そこを突きつめて研究した結果、私は「「心」はマボロシのようなものだ」ということを知りました。
「心がマボロシである」以上、「救おうとする心」と「救いを求める心」は全く同じものであるということがわかります。
どちらも等しく「マボロシ」なのです。
これこそ「絶対」の境地です!」
菩薩8:「「善」と「悪」、この2つこそが最も根本的な対立です。
そこを突きつめて研究した結果、私は「善悪は存在しない」のだということを知りました。
「善」は「悪」を前提とし、「悪」は「善」を前提とした概念だからです。
もし、あるものを「善」としたならば、そうではないものは全て「悪」となります。
「善」が滅びた時、「悪」もまた滅びます。
その逆もまた同じです。
これこそ「絶対」の境地です!」
菩薩9:「「有罪」と「無罪」、この2つこそが最も根本的な対立です。
そこを突きつめて研究した結果、私は「そもそも「罪」などというものは存在しない」のだということを知りました。

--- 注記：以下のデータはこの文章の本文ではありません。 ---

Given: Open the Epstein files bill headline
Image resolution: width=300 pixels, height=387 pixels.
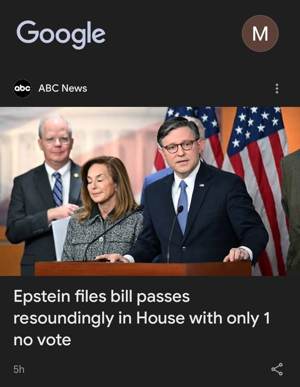Looking at the screenshot, I should pyautogui.click(x=142, y=318).
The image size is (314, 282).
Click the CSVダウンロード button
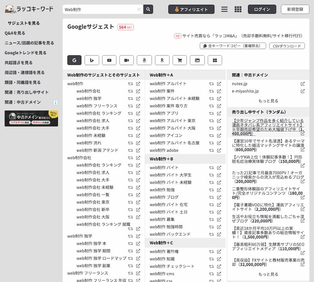pos(287,46)

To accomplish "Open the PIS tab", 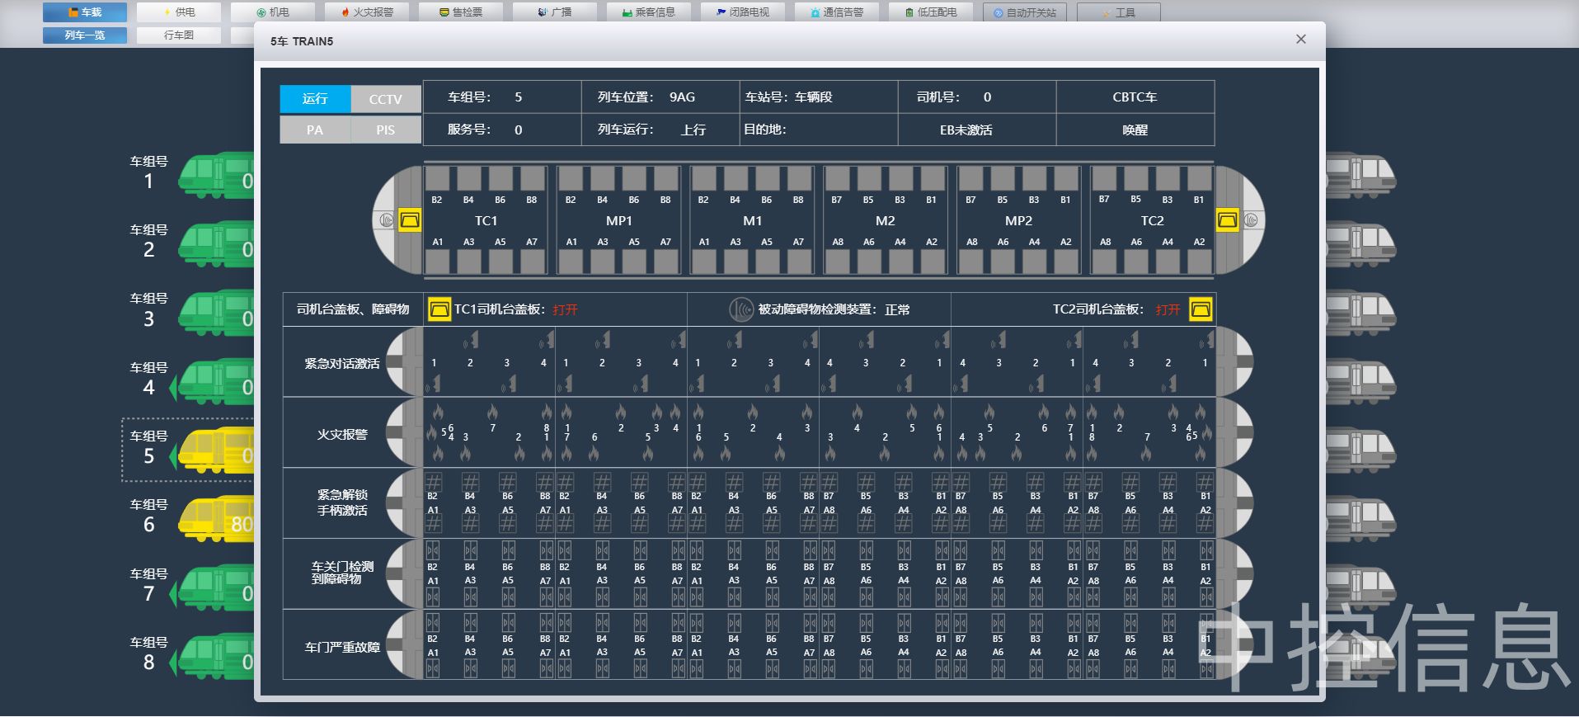I will click(x=385, y=130).

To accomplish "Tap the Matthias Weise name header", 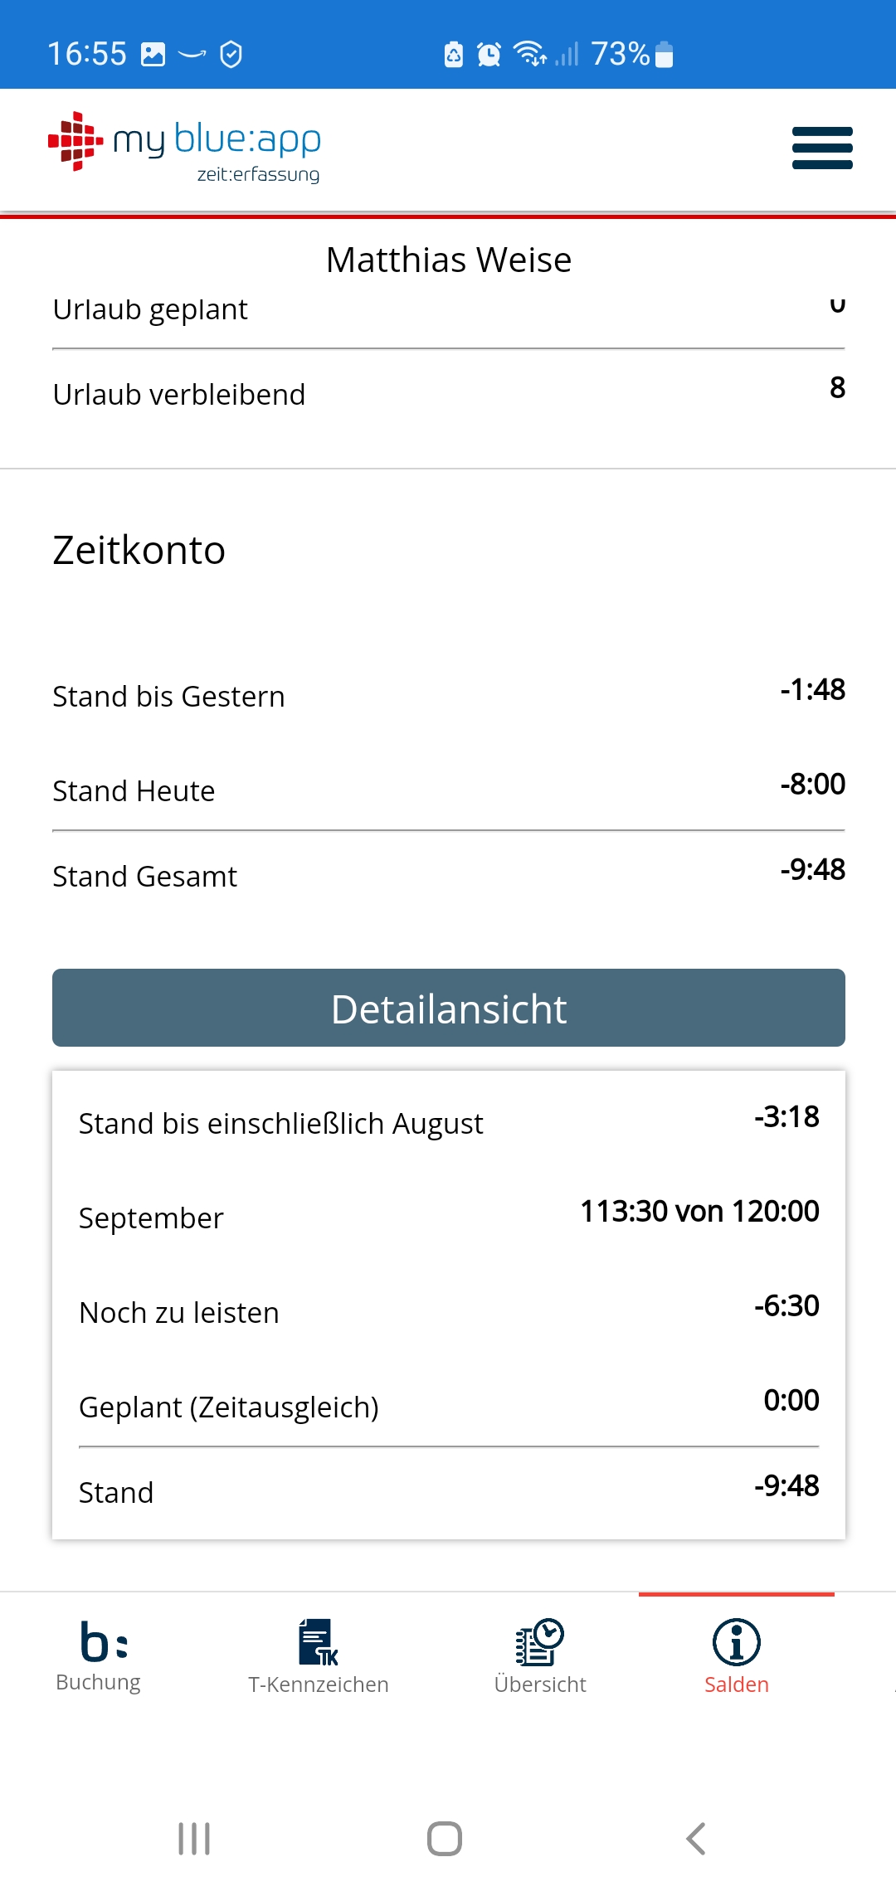I will 448,260.
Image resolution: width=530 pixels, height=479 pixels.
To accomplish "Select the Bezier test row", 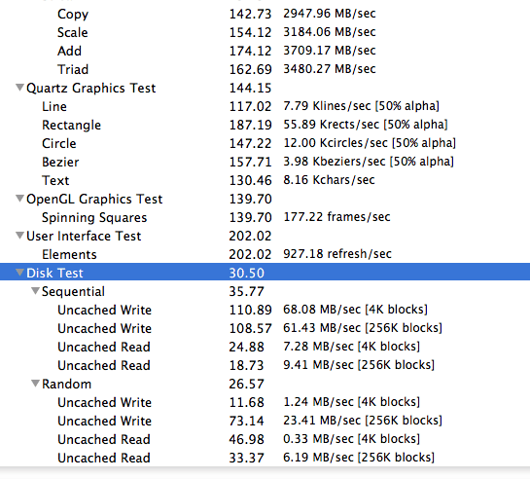I will tap(265, 162).
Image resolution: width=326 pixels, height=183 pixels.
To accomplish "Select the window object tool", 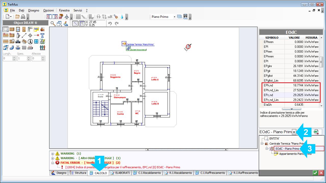I will (x=18, y=29).
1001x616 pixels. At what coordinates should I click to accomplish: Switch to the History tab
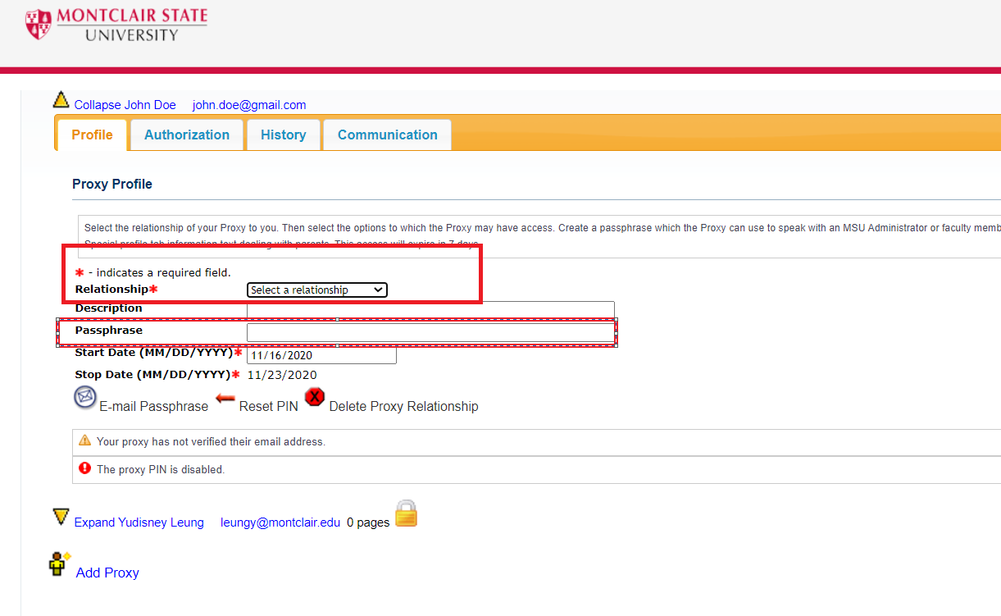point(283,135)
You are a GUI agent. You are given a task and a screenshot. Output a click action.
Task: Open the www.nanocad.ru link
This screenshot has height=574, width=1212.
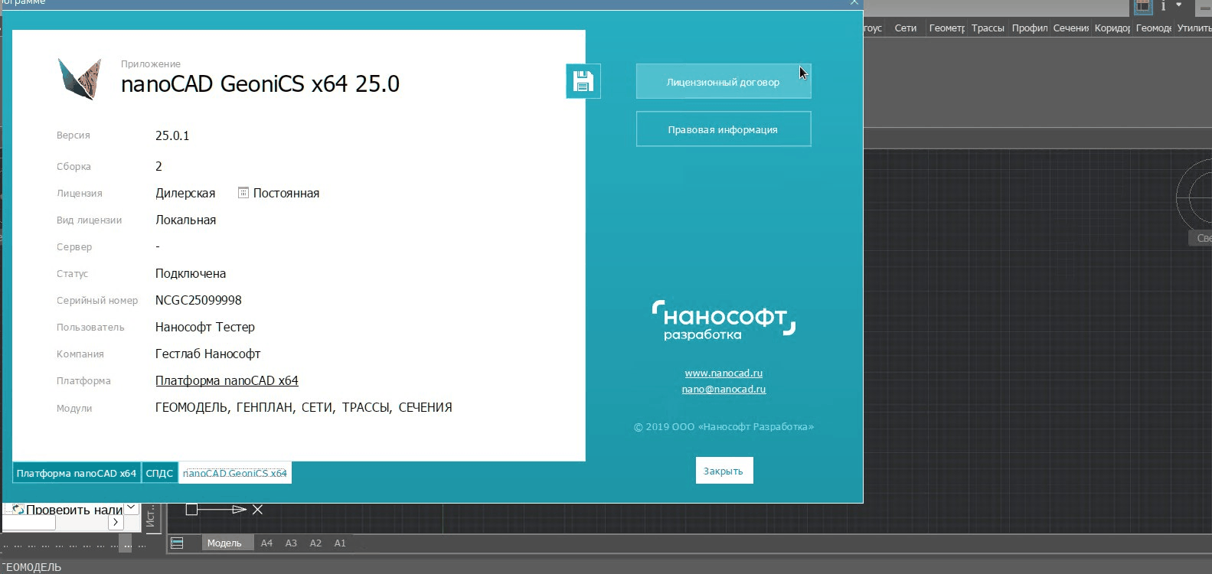click(724, 373)
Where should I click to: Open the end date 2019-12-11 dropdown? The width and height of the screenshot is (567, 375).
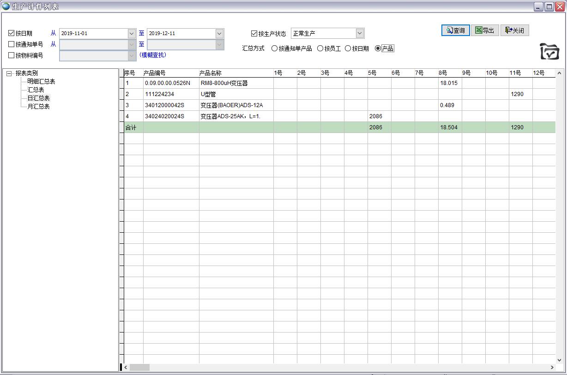coord(219,34)
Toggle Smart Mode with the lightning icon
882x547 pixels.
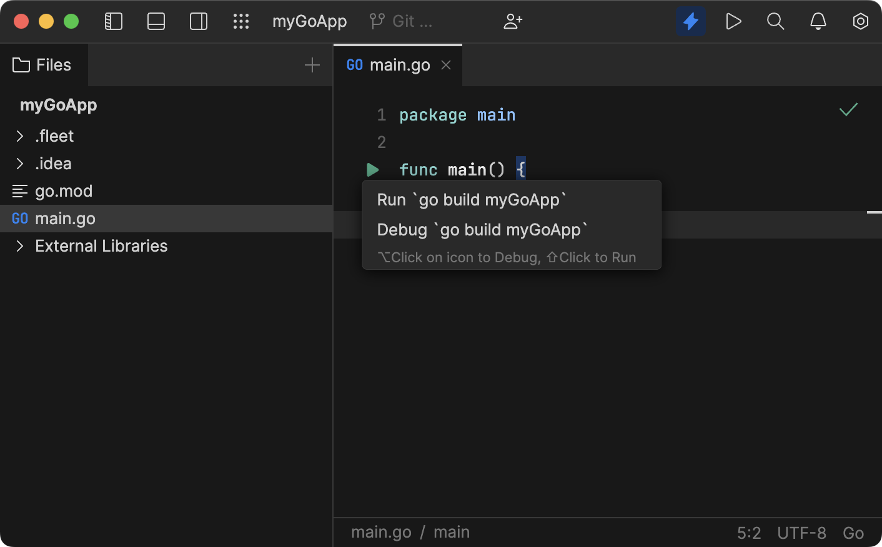(x=691, y=21)
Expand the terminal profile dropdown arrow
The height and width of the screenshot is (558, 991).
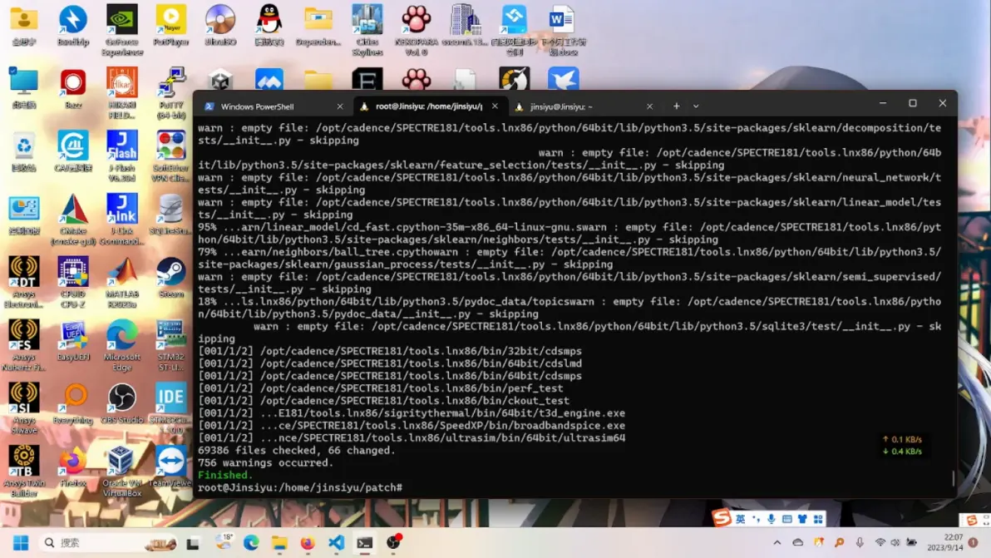696,106
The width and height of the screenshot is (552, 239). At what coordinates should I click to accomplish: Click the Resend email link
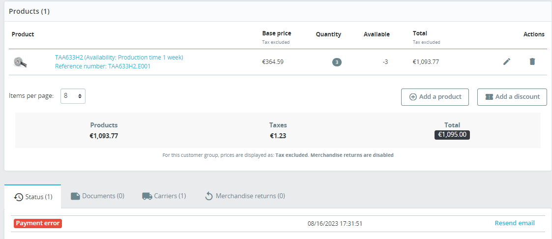pos(514,223)
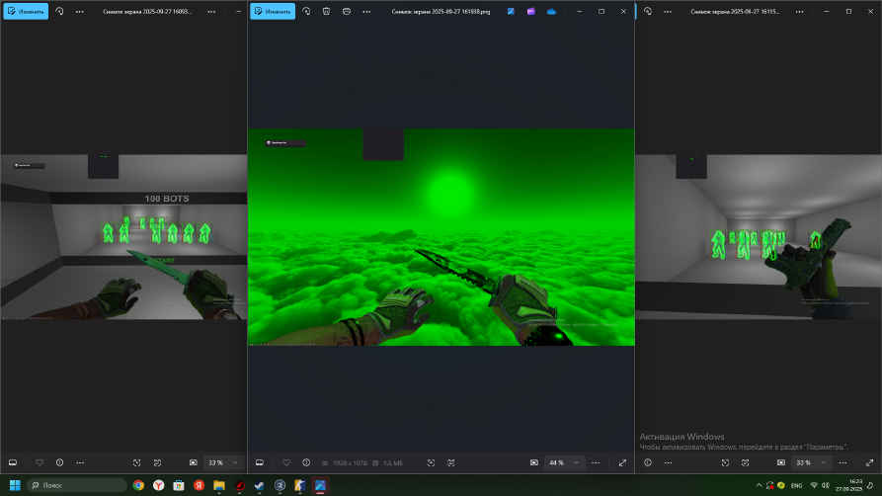This screenshot has width=882, height=496.
Task: Rotate the image in the middle window
Action: pyautogui.click(x=306, y=11)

「罪」が存在しなければ、その「有無」を問う議論は無意味となります。
「縛られることがない」以上、「解放されることもない」のです。
これこそ「絶対」の境地です!」
菩薩10:「「煩悩」と「悟り」、この2つこそが最も根本的な対立です。
そこを突きつめて研究した結果、私は「煩悩こそ悟りである」のだということを知りました。
言い換えるなら、「煩悩も悟りも存在しない」のです。
というか、そんなことぶっちゃけ「どうでもいい」のです。